Frank Legacki

Personal information
- Born: 1939 Tacony, Philadelphia, Pennsylvania, U.S.
- Died: October 22, 2020 (aged 80–81) Ann Arbor, Michigan, U.S.

Sport
- Sport: Swimming

Medal record
Men's swimming
Representing Michigan
NCAA
| Gold medal – first place | 1959 Ithaca | Team title |
| Gold medal – first place | 1959 Ithaca | 100 yard freestyle |
| Gold medal – first place | 1959 Ithaca | 400 yard freestyle relay |
| Gold medal – first place | 1961 Seattle | 50 yard freestyle |

= Frank Legacki =

American swimmer (1939–2020)

Frank Legacki (1939 – October 22, 2020) was an American championship swimmer. He won two individual, one relay, and two team NCAA swimming championships between 1959 and 1961 and set American records in the 50-yard freestyle. He was also a two-time National A.A.U. Champion in the 100 Butterfly and set American records in this event, too. He was inducted into the University of Michigan Athletic Hall of Honor in 1994.

==Early years==
A native of the Tacony neighborhood of Philadelphia, Pennsylvania, Legacki attended North Catholic High School as a freshman, and transferred to Father Judge High School when it was opened in 1954 for his sophomore year. He helped the Father Judge Crusaders win the Philadelphia City League championship, and Legacki won the 50-yard and 100-yard freestyle events at the National Catholic Swimming Championships.
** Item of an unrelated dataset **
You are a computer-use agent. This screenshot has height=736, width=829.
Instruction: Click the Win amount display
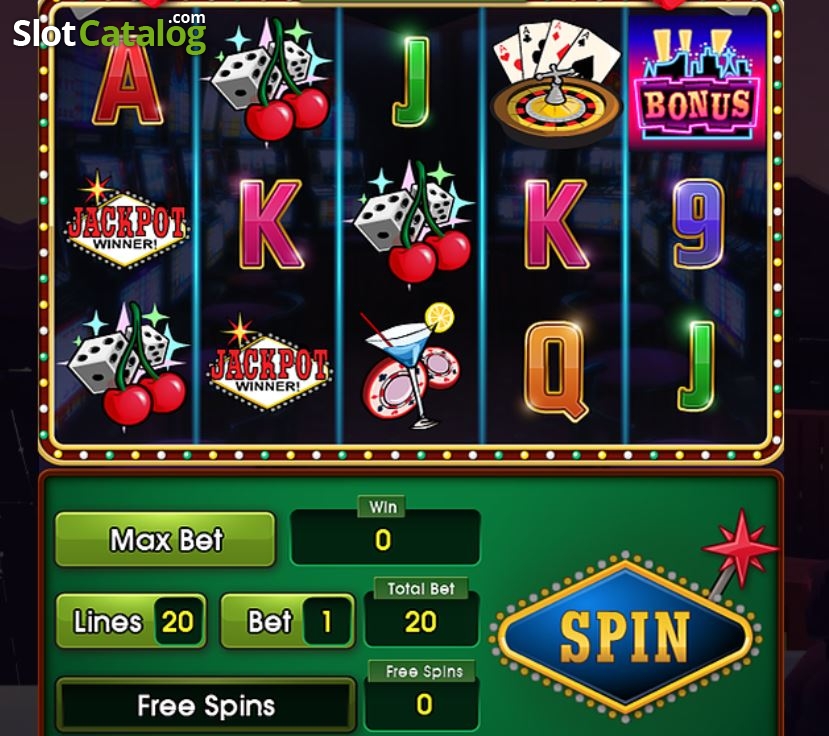coord(385,538)
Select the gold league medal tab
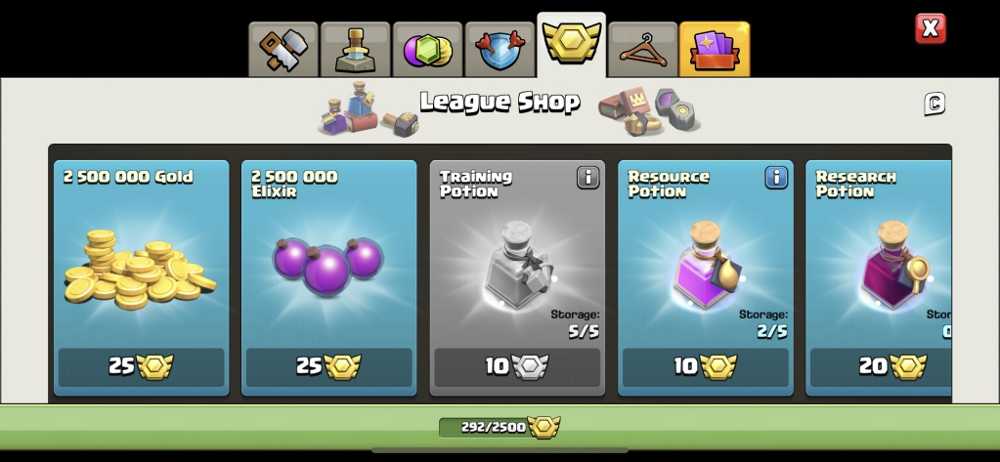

==University of Michigan==
Legacki enrolled at the University of Michigan, where he was a three-time NCAA champion. Legacki's individual NCAA championships were as follows:
- 1959 100-yard freestyle, 49.6
- 1959 400-yard freestyle relay (with John McGuire, Carl Woolley, and Richard Hanley), 3:21.6
- 1961 50-yard freestyle, 21.4

He also helped Michigan win the NCAA team championships in 1959 and 1961. During his time at Michigan, he was also a two time National A.A.U. Champion and set an American record in the 100-yard butterfly in both 1959 and 1961. . When Legacki set the American record in the butterfly in April 1961, and the UPI reported on the feat as follows:"Frank Legacki of Michigan joined the other winners in establishing American records with a time of 51.9 in the 100-yard butterfly. The feat was particularly amazing since Legacki had only 15 minutes earlier competed in the freestyle finals."He also set the NCAA and American record in the 50-yard freestyle in March 1961 with a time of 21.4 at the NCAA championships in Seattle.

Legacki received both a bachelor's degree in history (1962) and an M.B.A. degree (1964) from the University of Michigan.
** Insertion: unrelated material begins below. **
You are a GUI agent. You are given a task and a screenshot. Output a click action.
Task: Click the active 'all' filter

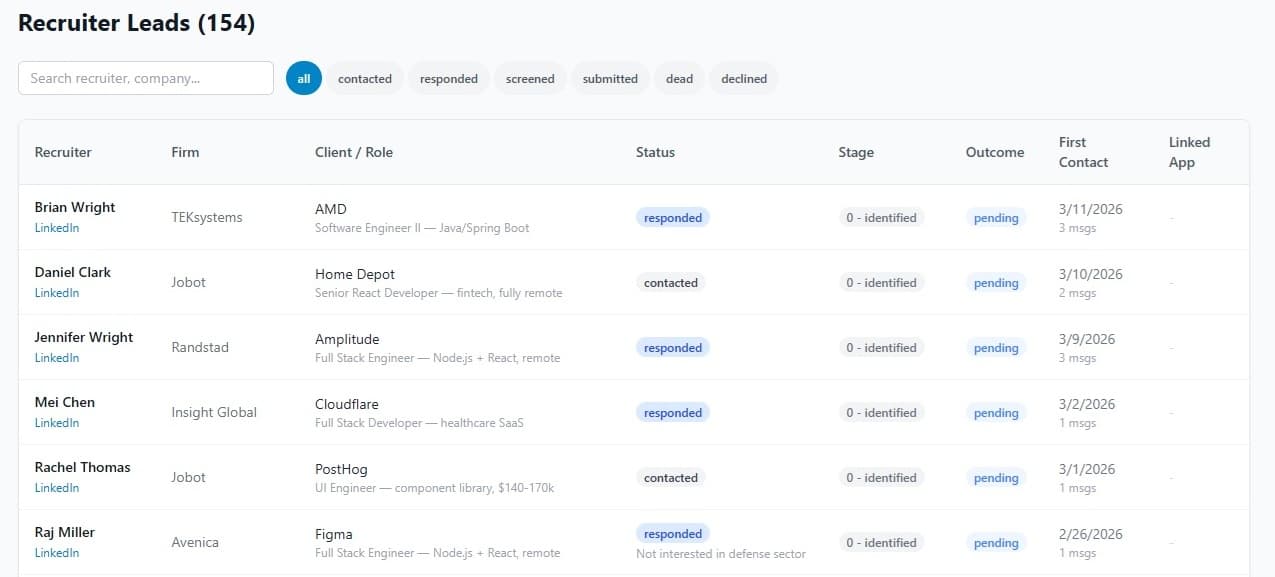[x=303, y=78]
Legacki also served as the head coach of the Ann Arbor Swim Club from 1963 to 1964. Swimming was not yet a varsity sport for women at the time, and the Ann Arbor Swim Club was the team for which University of Michigan women swimmers competed. During his tenure as head coach, Legacki conducted a three-week training camp for the team in Ft. Lauderdale, Florida. Legacki later recalled that, despite hot and humid weather in Florida, his swimmers wore long-sleeved blouses in public: "I asked them why they chose long versus short sleeves, and they told me that when they cut steak, short sleeves showed their muscles. They were quite conscious about it and preferred to cover up." Legacki resigned as the Swim Club's head coach in 1964 after graduating from the university with his M.B.A.

==Business career==
After graduating from the University of Michigan, Legacki has had a long career in business. He started his career in advertising with Ogilvy & Mather in New York. He was the president and CEO of Kaepa, Inc., an athletic footwear company based in San Antonio, Texas. In 1986, he led a leveraged buyout of Kaepa from Wolverine World Wide, Inc., and sold the company in 1996. He has also served as the president of Andover Consulting Group in Boston, Massachusetts, and vice-president of marketing at Converse, Inc. in [North Reading, Massachusetts], and managing director of The Strategic Consulting Group of Marketing Corporation of America, in Westport, Connecticut.

In 1997, Legacki was one of the founding investors in Rosebud Solutions, a healthware software company. Legacki's wife, Alicia Torres, was the company's president and CEO, and the two moved the company to Ann Arbor, Michigan in 1998. Legacki served as a senior executive at Rosebud until it was sold to McKesson Corp.

In 2008, Legacki was selected to head an office for venture capital fund, Fletcher Spaght Ventures, overseeing the fund's Michigan investment strategy.

==Death==
Legacki died on 22 October 2020, aged 81.

==Honors==
Legacki was inducted into the University of Michigan Athletic Hall of Honor in 1994.
He has also been inducted into the Father Judge High School Hall of Fame. and the State of Pennsylvania Hall of Fame, Metro Philadelphia Chapter.